_EXERCISE OBJECTIVE_:
Echo the rows starting at the line that contains "Open the status" and ending at the last row. Leave out the pictures.

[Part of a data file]
▼

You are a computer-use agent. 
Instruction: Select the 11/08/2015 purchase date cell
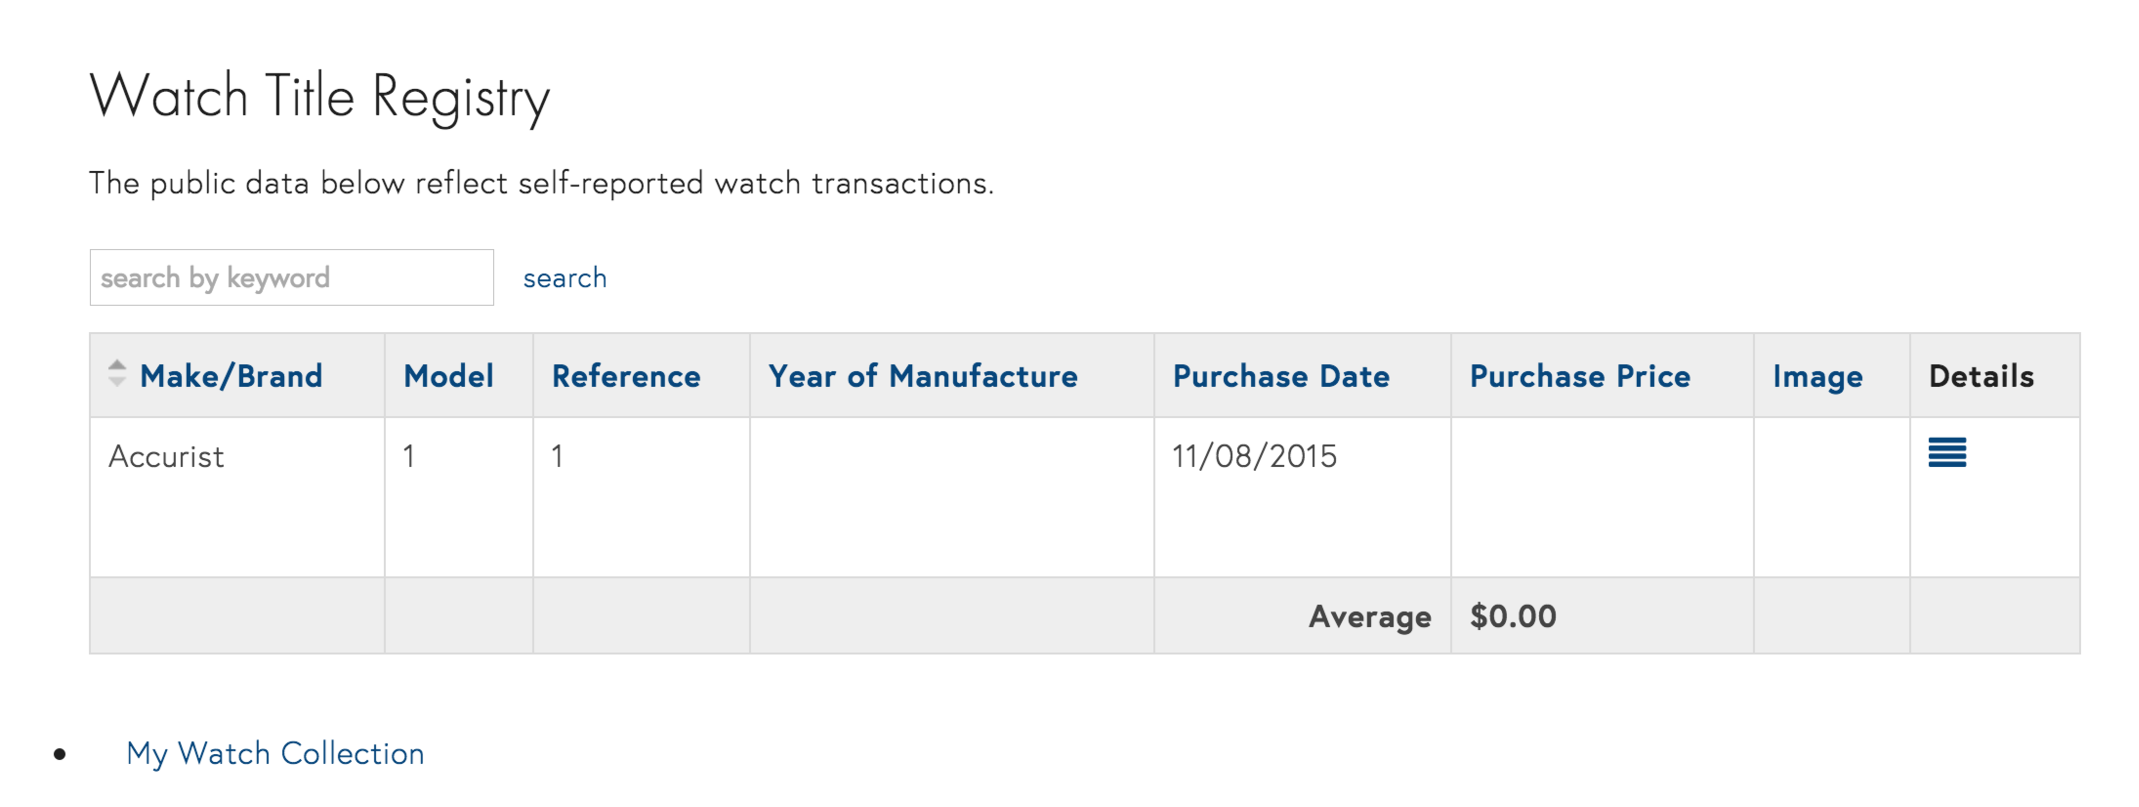click(1302, 497)
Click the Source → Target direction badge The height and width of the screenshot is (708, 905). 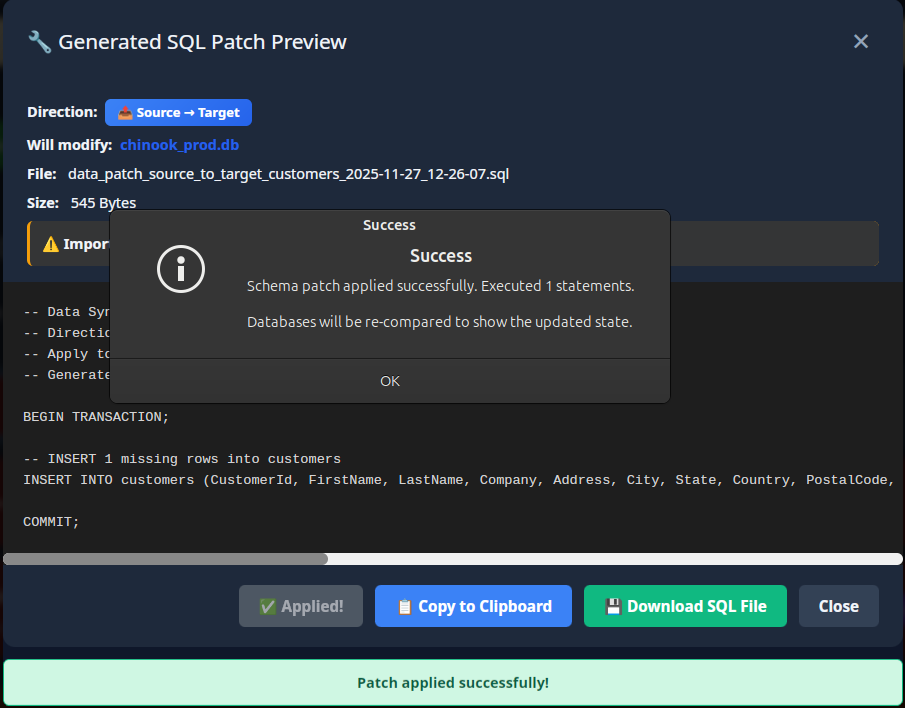click(x=178, y=113)
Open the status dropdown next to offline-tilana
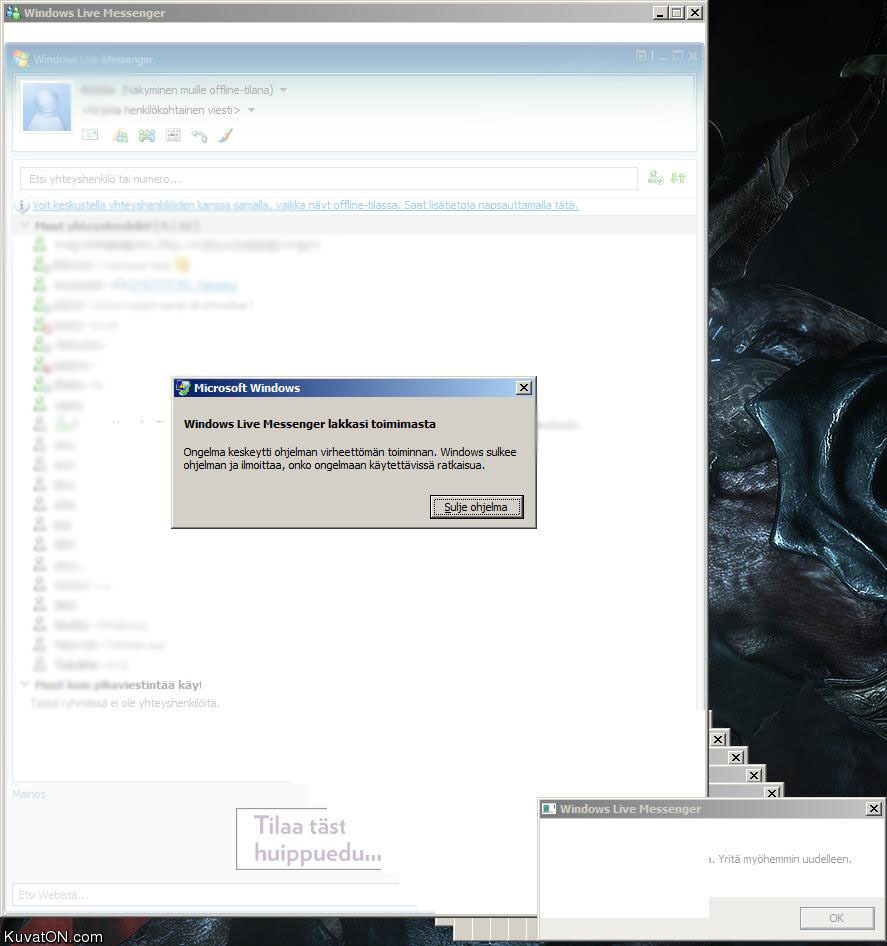The height and width of the screenshot is (946, 887). [x=284, y=90]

▲

_RESPONSE TO THE TASK_:
Open the status dropdown next to offline-tilana
The height and width of the screenshot is (946, 887). [x=284, y=90]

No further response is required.